The Port of Oakland will receive an upfront fee of $60 million out of the $150 million. The remainder will go toward operational and environmental improvements at the five berths being leased, berths 20 through 24. Ports America Oakland will then earn revenues from stevedoring operations at the berths’ container terminals for 50 years minus direct operating expenses of $50 million per year.

The port will also receive an annual lease payment, which will start at $19.5 million and will escalate over the term of the concession, which begins in January 2010.

Port of Oakland: leasing terminal space
Source: Port of Oakland

The current tenant at the berths, Maersk-owned APM Terminals, will vacate the terminals by that date and Ports America Oakland will have to attract its own container traffic.

Attracting traffic could prove difficult in the current climate. The investment, which is currently being financed on an all-equity basis, comes at a time when US ports have been suffering from plummeting container traffic due to the recession, with volumes at the Port of Oakland, the nation’s third busiest seaport, down 6.4 percent in 2008.

But Christopher Lee, founder and managing partner at Highstar Capital, is bullish on prospects for long-term container traffic in Northern California and believes Ports America will be able to attract adequate volumes for the terminals.

“I’ve been in this business [infrastructure] for 30 years and I’ve been through many crises. I believe this one will be longer and deeper than most, but I believe we’ll come out on the other end,” Lee said.

He explained that the recovery curve for container traffic resembles a hockey stick in that container volumes typically outpace growth in gross domestic product by a factor of two to one, but “after bad periods, there’s a phenomenal catch-up of 15 percent plus”.

The concession will help Ports America position itself to benefit the recovery, Lee said.

“Before the crisis started there were very serious issues of port congestion in the [neighbouring] Port of Long Beach . . . once the economy recovers, those issues are still going to be there and there needs to be a solution and that solution is going to be the Port of Oakland,” Lee added.

Chris Lee

A second, larger phase could involve investing up to $350 million to enable intermodal rail connections with BNSF and Union Pacific rail lines to berths 25 and 26. The berths’ lease agreements expire in 2013, at which point Ports America Oakland will be able to bid on that opportunity.

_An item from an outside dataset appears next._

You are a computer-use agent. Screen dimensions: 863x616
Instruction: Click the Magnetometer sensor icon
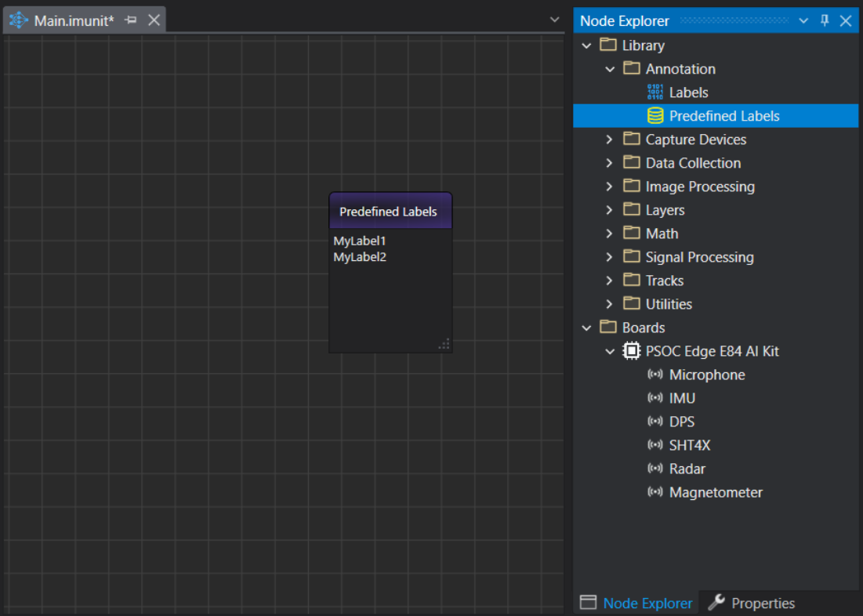(x=655, y=492)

The Port of Oakland estimates that Ports America Oakland’s total investment over the life of the concession will reach more than $2.5 billion and create 6,000 jobs.

The port issued a request for proposals for the project in May 2008. It received responses from nine parties, including Macquarie Capital, RREEF-owned Maher Terminals, Ports America, APM Terminals, Hutchison Port Holdings and a consortium of shipping lines K-line, HMM and Yang Ming.

In July, Maher, APM, Ports America, Hutchison and the K-line consortium were shortlisted for the concession.

Highstar Capital acquired Ports America in March 2007 from Dubai Ports World, which was unable to acquire the whole of its predecessor company, P&O Ports, due to a national security controversy related to its foreign status. Highstar won the auction for P&O’s North American operations, which it rebranded as Ports America and merged with two other US-based port operators, AMPORTS and MTC Holdings, to create the largest stevedore in the US, with operations at 50 ports and 97 terminals.

Highstar financed all three acquisitions with capital from its third and largest infrastructure fund – Highstar Capital III – which closed on $3.5 billion in October 2007 and is now about two-thirds invested, Lee said.

To date, the fund has not made any exits, Lee added.